Copy every one of the entries below word for word, omitting the pictures.

====== Records provided ======

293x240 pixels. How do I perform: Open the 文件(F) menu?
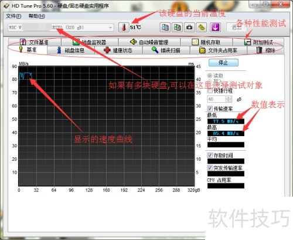(x=13, y=16)
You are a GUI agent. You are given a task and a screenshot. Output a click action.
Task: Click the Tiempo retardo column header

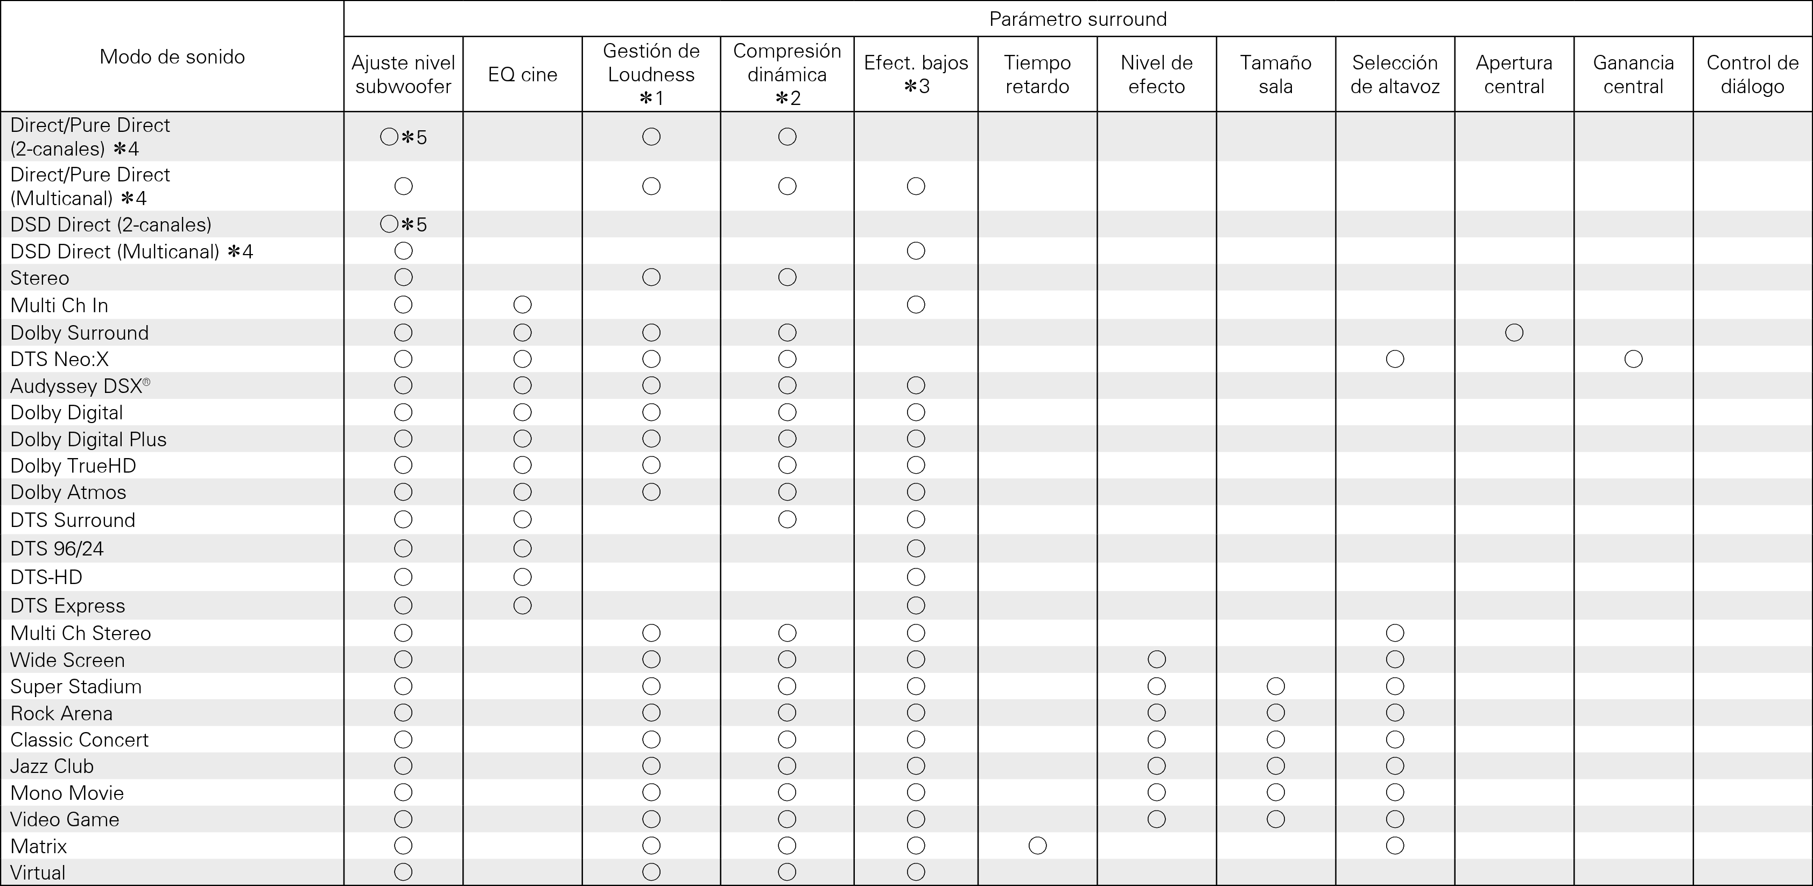[x=1037, y=75]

======

Correct answer:
293x240 pixels. How do I perform: Open the 文件(F) menu?
(x=13, y=16)
You are a GUI agent. You are given a task and a screenshot. Output a click action.
Task: Click the Tiempo retardo column header

[x=1037, y=75]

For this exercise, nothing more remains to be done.